On the other hand, Octane also collapses into abject pretension. The images of the abducted Mischa Barton’s corruption are so clichéd as to verge on laughable – she is characterised as going through a teen rebellion phase, suddenly takes to wearing black eyeliner the moment she is corrupted, while everything comes at the hands of a sexually magnetic cult leader. A scene with three of them dancing in jumpsuits and taking drugs as images intercut from videogames and of cars crashing and loud music plays on the soundtrack has a ridiculously clichéd tameness that is laughable. The point that the film collapses into ludicrousness is the scene where we finally meet the orgiastic cult who for no discernible reason decide to hold their activities in the middle of a factory and we come to the entirely laughable image of cult leader Jonathan Rhys-Davies trying to seduce Mischa Barton into biting razors while cavorting in the back of an open-top convertible that has been parked in the middle of a wind tunnel. There is no credibility established to the cult.
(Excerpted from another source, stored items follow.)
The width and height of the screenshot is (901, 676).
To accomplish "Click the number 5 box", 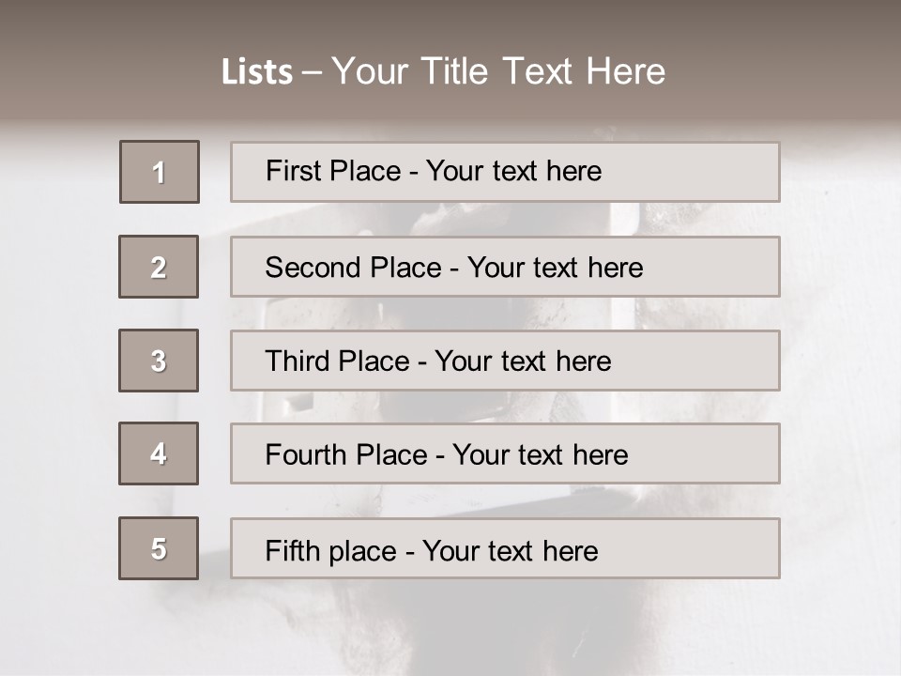I will [x=159, y=548].
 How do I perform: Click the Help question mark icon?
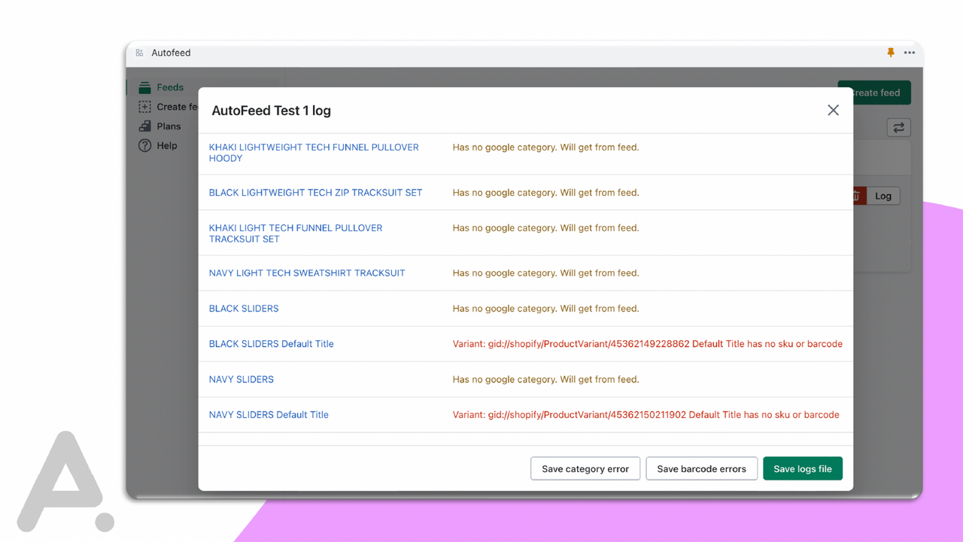point(144,145)
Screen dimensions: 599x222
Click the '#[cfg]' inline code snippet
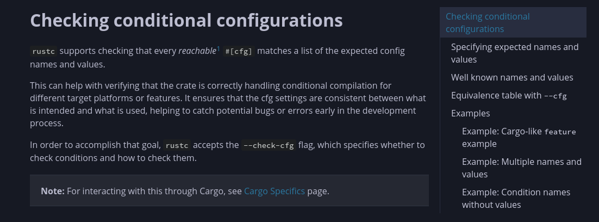pos(239,52)
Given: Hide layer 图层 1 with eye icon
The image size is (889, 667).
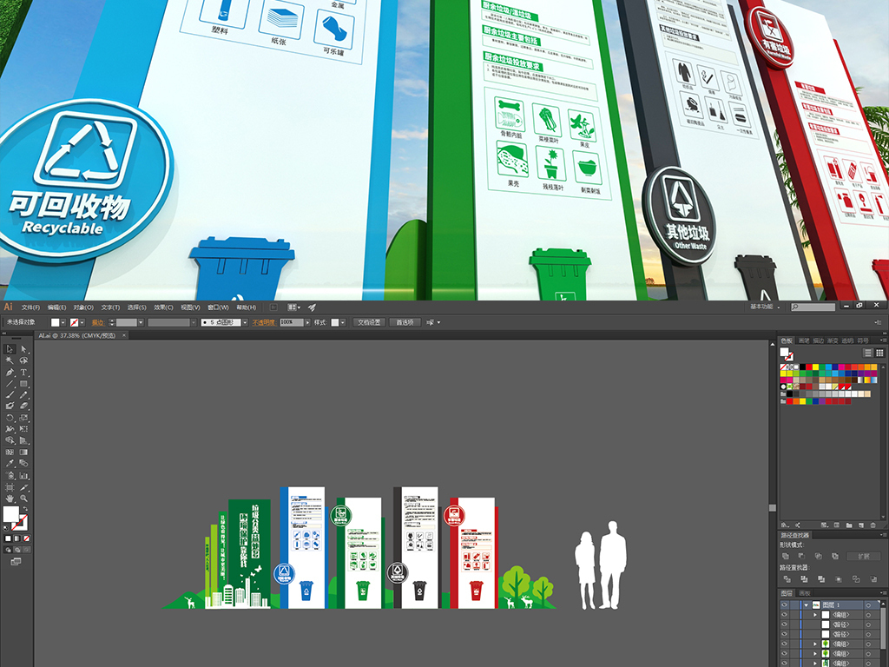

It is, for example, not at all clear how Jonathan Rhys-Davies knows about Madeleine Stowe’s abortion or why they conduct such elaborate disguises throughout. Or for that matter what they are doing holding orgies in the middle of a factory and a wind tunnel. There is a silly passover ending where Stowe and Mischa Barton stop at a gas station on the way home, a dark mirror-windowed car pulls up, Stowe thinks Barton has gone missing again, but it turns out that she hasn’t, although a razor blade has been left hanging from the car’s rearview mirror while she wasn’t looking.